Records provided section start

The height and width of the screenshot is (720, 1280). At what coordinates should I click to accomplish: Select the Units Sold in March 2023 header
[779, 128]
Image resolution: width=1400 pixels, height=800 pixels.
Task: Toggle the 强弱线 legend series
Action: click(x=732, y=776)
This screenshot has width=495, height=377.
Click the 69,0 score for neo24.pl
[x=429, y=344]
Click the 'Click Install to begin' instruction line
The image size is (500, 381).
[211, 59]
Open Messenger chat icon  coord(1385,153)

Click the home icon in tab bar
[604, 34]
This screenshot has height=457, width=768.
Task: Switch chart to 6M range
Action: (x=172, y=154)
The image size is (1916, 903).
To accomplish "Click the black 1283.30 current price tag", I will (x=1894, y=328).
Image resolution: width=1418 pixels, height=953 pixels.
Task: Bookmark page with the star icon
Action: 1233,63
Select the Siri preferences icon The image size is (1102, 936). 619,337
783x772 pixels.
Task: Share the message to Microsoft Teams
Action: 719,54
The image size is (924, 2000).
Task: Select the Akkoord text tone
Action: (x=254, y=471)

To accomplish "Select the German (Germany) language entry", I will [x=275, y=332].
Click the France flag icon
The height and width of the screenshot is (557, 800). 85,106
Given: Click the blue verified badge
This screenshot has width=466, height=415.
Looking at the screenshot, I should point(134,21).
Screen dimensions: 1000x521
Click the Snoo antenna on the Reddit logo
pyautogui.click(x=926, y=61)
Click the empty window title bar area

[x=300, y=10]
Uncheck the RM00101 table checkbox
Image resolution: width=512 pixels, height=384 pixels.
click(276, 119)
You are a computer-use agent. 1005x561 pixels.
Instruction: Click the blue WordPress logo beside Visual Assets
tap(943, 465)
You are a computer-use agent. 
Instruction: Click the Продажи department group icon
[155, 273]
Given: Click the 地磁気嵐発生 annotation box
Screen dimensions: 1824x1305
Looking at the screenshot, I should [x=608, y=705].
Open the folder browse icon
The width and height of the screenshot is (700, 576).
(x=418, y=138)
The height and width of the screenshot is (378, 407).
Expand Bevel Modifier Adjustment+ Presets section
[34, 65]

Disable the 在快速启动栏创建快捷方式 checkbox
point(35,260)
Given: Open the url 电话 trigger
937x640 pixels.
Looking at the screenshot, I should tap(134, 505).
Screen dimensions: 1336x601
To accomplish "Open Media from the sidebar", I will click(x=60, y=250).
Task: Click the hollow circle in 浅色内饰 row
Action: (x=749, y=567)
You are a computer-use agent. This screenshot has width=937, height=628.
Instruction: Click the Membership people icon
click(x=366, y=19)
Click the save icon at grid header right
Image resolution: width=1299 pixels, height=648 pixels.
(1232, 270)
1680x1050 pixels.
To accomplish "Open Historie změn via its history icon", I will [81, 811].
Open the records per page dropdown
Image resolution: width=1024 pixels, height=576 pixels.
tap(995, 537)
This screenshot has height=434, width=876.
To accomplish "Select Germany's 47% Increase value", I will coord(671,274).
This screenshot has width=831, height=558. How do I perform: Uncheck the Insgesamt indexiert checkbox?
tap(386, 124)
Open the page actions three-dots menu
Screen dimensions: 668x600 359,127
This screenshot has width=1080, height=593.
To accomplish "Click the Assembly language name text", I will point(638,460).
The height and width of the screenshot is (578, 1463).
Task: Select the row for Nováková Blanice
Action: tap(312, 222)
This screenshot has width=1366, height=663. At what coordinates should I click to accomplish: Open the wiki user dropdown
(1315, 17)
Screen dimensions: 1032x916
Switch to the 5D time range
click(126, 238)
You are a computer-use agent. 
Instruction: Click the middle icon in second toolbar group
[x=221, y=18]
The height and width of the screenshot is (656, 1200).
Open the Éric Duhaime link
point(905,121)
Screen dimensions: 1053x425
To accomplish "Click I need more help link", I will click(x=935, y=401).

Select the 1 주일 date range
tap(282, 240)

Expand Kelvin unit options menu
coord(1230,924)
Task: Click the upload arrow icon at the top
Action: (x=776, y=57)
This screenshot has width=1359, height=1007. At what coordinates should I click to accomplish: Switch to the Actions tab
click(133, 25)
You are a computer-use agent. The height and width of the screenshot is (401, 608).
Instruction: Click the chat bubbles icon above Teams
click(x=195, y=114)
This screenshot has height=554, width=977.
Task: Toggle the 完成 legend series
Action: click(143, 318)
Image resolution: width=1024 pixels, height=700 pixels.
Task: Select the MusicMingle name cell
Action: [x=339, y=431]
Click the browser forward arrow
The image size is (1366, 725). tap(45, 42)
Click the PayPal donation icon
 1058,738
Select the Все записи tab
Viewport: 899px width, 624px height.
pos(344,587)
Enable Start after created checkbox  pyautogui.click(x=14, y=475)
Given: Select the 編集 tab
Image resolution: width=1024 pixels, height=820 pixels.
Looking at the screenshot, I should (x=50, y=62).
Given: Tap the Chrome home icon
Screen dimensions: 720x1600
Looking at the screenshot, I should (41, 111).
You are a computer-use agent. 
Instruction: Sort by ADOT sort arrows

Records provided section end

▸ **Problem to solve**
This exercise asks for an exact repeat of the lines from the one holding "Select the Все записи tab" through the end of the data above.

▸ **Written response**
Select the Все записи tab
Viewport: 899px width, 624px height.
pos(344,587)
Enable Start after created checkbox  pyautogui.click(x=14, y=475)
Given: Select the 編集 tab
Image resolution: width=1024 pixels, height=820 pixels.
Looking at the screenshot, I should (x=50, y=62).
Given: Tap the Chrome home icon
Screen dimensions: 720x1600
Looking at the screenshot, I should (41, 111).
You are a computer-use agent. 
Instruction: Sort by ADOT sort arrows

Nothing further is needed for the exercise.